__EXTRAIT CHOISI__:
------------------------------------------------

Au secours des zones délaissées
Armée, Roksy One se faufile dans les ruelles de Casablanca et enchaîne les graffitis aux côtés d’Abid. “C’est mon binôme, spécifie-t-elle, car ce n’est pas facile de travailler un mur en étant une jeune femme seule … En revanche, je ne peux le nier : depuis que je peins, personne ne m’a jamais fait de remarques misogynes.” Au contraire. Les passants sont surpris, intrigués et admiratifs. “Nombreux sont ceux qui s’arrêtent devant le spot et la regardent bosser”, souligne Abid, avant que Roksy One ne se rappelle d’une anecdote: “Lorsque j’étais en train de dessiner une astronaute sur le mur situé au bout de la Marina, une fillette accompagnée de son papa est restée un bon moment à scruter mes moindres faits et gestes. Elle avait l’air tout émerveillée de voir apparaître ce visage.” Mais ne vous y méprenez pas, ses personnages ne sont pas toutes des femmes, comme elle tient à le préciser. “Je ne suis pas féministe”, martèle-t-elle. La street artiste est libre et personne n’échappe à son coup de crayon, que ce soit le jeune homme qui s’engage dans l’armée, la skateuse à l’aise dans ses baskets ou encore l’adolescente révoltée qui a des allures de Tank girl (personnage de BD). Autre instant mémorable: sa première confrontation avec la police. “Des agents sont venus pour nous demander d’arrêter de graffer à la Marina car nous n’avions pas d’autorisation. Nous avons alors tout fait pour en obtenir une tout en continuant notre travail car lorsqu’on y réfléchit, quelle est notre faute ? Colorer des pans de murets sales et abandonnés?”, peste Roksy One qui rêve aussi de partir aux quatre coins du monde pour laisser son nom sur des façades et des trains. “Des graffs et des wagons, c’est une belle combinaison vous ne croyez pas ?, sourit-elle. Car dans les deux cas, on voyage.” D’ici là, Roksy One compte bien s’emparer de plus en plus de Casablanca en y parsemant son empreinte atypique.

------------------------------------------------

__DONNÉES ENREGISTRÉES__:

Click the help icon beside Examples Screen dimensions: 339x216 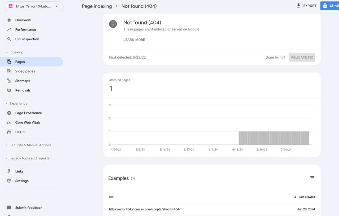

------------------------------------------------

__CONSIGNE__: Prolongez l'extrait consacré à la street artiste Roksy One en reprenant après sa dernière phrase.

__CORRIGÉ__:
Le street art féminin, l’envolée à venir
“Le street art est une discipline majoritairement représentée par les hommes, explique d’emblée Thamud Mellouk, directeur général de Placebo Studio, la première agence de street art au Maroc. Car réaliser des graffitis va de pair avec aller dans la rue, grimper des grillages ou des fils barbelés s’il le faut. Bref, pour une fille seule, c’est difficile et encore plus au Maroc connaissant son statut ici.” Certaines se sont néanmoins lancées malgré les embûches. Elles sont moins d’une dizaine, dont Roksy One, et ont initié un mouvement, comme il l’assure. “Je suis très confiant pour le développement du street art féminin au Maroc, soutient-il. Car ces jeunes femmes ont défriché le terrain.”